Разве Россия и сейчас не хозяйничает в Германии? Я не хочу говорить от себя, пусть говорит за меня немецкая газета, газета, хорошо известная своими консервативными принципами и могущая по своему политическому положению быть названною германским "Journal des Debats", если бы в такой раздробленной стране, как Германия, вообще мыслим был "Journal des Debats". Итак в No 86 "Всеобщей Аугсбургской Газеты" 6 за 1848 г., на странице 1369, я читаю следующее:

"Только через труп Польши Россия могла бы добраться до сердца Германии, только подавление всякой свободы в Германии могло бы обеспечить господство кнута и в Польше". "Излишне возвращаться здесь к старой злосчастной истории насилий над Польшей, она памятна всему миру, упомянем лишь об одном эпизоде из целого ряда событий, обрушившихся за последние 80 лет на эту несчастную страну. В 1790 году Пруссия сообразила опасность, угрожающую ей в случае разгрома Польши, и заключила с Польшею, Голландией и Англиею союз для сохранения республики в ее тогдашнем состоянии. Через два года после того она снова позволила России оплести себя и уплатить себе за свое политическое предательство значительнейшую часть добычи. Доля Пруссии в третьем разделе [Польши] была максимальною, не шедшею ни в какое сравнение с долею Австрии и России, ибо тогда дело шло об удержании Пруссии в магическом кругу русской политики. Последствия этого известны. Пруссия снова потеряла большую часть своей добычи, а Россия добилась своей цели, не допустив сохранения самостоятельной Польши. Известно, к каким печальным результатам привела русская запретительная система, проведению которой Пруссия сама способствовала картельным договором, и мы готовы без всяких околичностей признать русскую политику прусского двора настоящею и почти единственною причиною революции. Народ глубоко чувствовал, что наследственный враг сидит у него на шее и что основная часть монархии почти беззащитна от его нападения; сверх того русская запретительная система была источником обнищания для большой части Силезии, для западной и восточной Пруссии. До тех пор, пока русская запретительная система изолирует Польшу, не приходится и думать о серьезном процветании этих провинций, и нетрудно себе представить, какое настроение создалось и продолжало поддерживаться подобным положением вещей. Люди стремились к свободе не из теоретического предпочтения (!?), а с целью освободиться при помощи общественного мнения от предательской дружбы России, которая по мнению народа имела своих оплаченных сторонников в самом королевском дворце".
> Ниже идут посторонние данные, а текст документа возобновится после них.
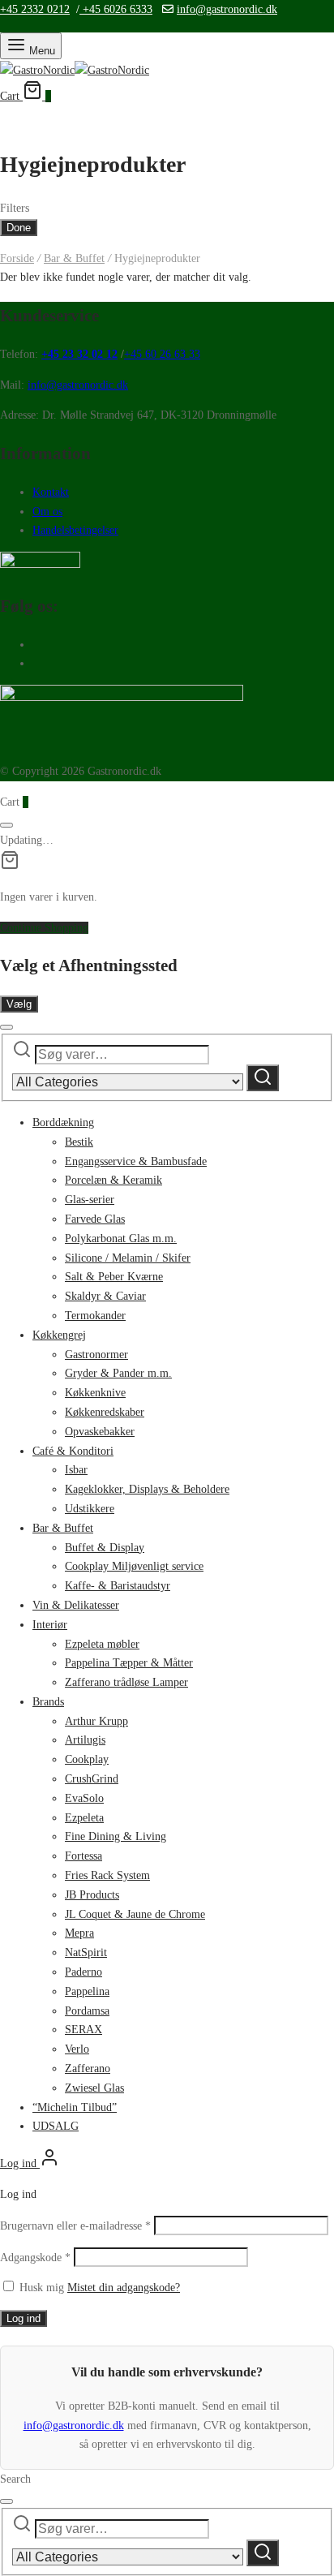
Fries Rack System (107, 1875)
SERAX (83, 2029)
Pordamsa (87, 2011)
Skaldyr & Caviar (105, 1296)
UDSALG (55, 2126)
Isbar (76, 1470)
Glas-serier (89, 1199)
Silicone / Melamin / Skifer (128, 1258)
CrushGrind (91, 1779)
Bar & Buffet (74, 258)
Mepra (79, 1933)
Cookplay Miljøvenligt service (134, 1566)
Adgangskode (35, 2257)
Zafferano (87, 2068)
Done (18, 227)
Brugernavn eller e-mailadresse (75, 2226)
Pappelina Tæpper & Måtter (129, 1663)
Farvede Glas (95, 1219)
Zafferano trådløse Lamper (126, 1682)
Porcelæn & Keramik (113, 1180)
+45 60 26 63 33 (162, 354)
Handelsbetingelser (75, 530)
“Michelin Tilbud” (74, 2107)
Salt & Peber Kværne (114, 1277)
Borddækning (63, 1122)
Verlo (77, 2049)
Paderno (83, 1972)
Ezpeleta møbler (102, 1644)
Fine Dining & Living (115, 1836)
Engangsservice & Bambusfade (136, 1161)
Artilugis (85, 1740)
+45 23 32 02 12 (79, 354)
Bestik (79, 1142)
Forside (17, 258)
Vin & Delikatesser (75, 1605)
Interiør (49, 1625)
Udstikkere (89, 1509)
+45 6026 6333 (115, 9)
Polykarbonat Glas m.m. (121, 1238)
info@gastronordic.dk (227, 9)
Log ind (23, 2318)
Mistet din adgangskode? (123, 2287)
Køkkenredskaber (104, 1412)
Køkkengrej (59, 1335)
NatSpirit (86, 1952)
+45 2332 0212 (35, 9)
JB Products (92, 1895)
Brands (48, 1702)
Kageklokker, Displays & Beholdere (147, 1489)
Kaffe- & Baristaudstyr (117, 1586)
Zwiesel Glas (94, 2088)
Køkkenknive (95, 1393)
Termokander (95, 1316)
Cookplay (87, 1759)
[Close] (6, 825)
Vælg (19, 1004)
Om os (47, 511)
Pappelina (87, 1991)
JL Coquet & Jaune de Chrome (135, 1914)
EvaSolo (84, 1798)
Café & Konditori (72, 1451)
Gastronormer (96, 1354)
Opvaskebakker (100, 1432)
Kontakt (50, 492)
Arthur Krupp (96, 1721)
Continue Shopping (44, 928)
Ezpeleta (84, 1818)
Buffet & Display (104, 1548)
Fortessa (83, 1856)
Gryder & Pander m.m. (118, 1373)
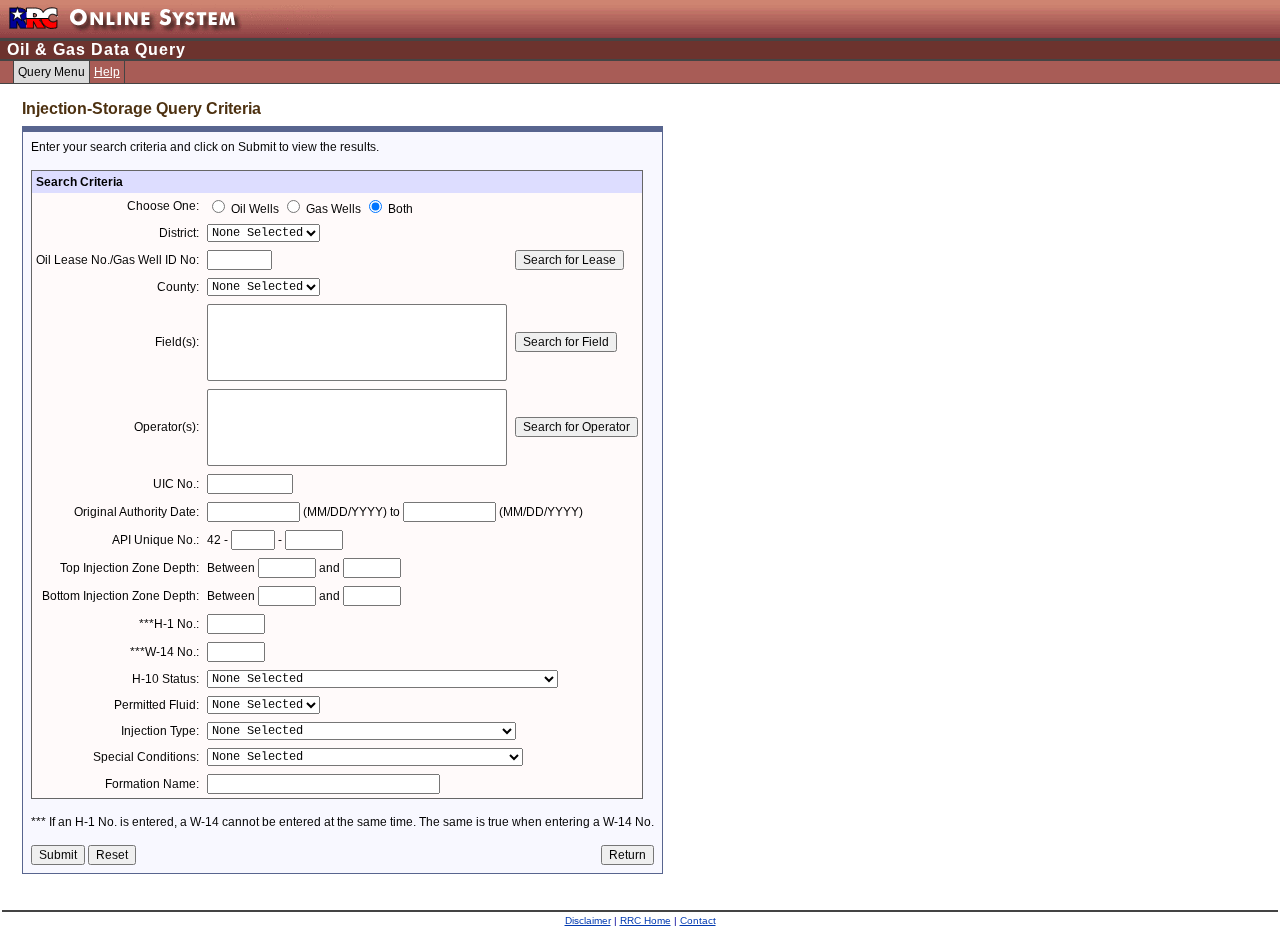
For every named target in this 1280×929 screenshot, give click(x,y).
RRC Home (645, 920)
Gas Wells (333, 209)
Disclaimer (588, 920)
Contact (698, 920)
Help (107, 72)
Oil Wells (255, 209)
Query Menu (51, 72)
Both (399, 209)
В другой статье в No 80 того же года я снова встречаю следующие строки:

"В одной из последних статей мы, основываясь на современных отношениях, показали, что присоединение Германии к русским должно при всех обстоятельствах послужить нам во вред. При этом мы в известной мере оставались на теоретической почве, но мы можем также подтвердить сказанное на чисто практической почве опыта. В отношении русской помощи мы имеем за собою поучительное прошлое".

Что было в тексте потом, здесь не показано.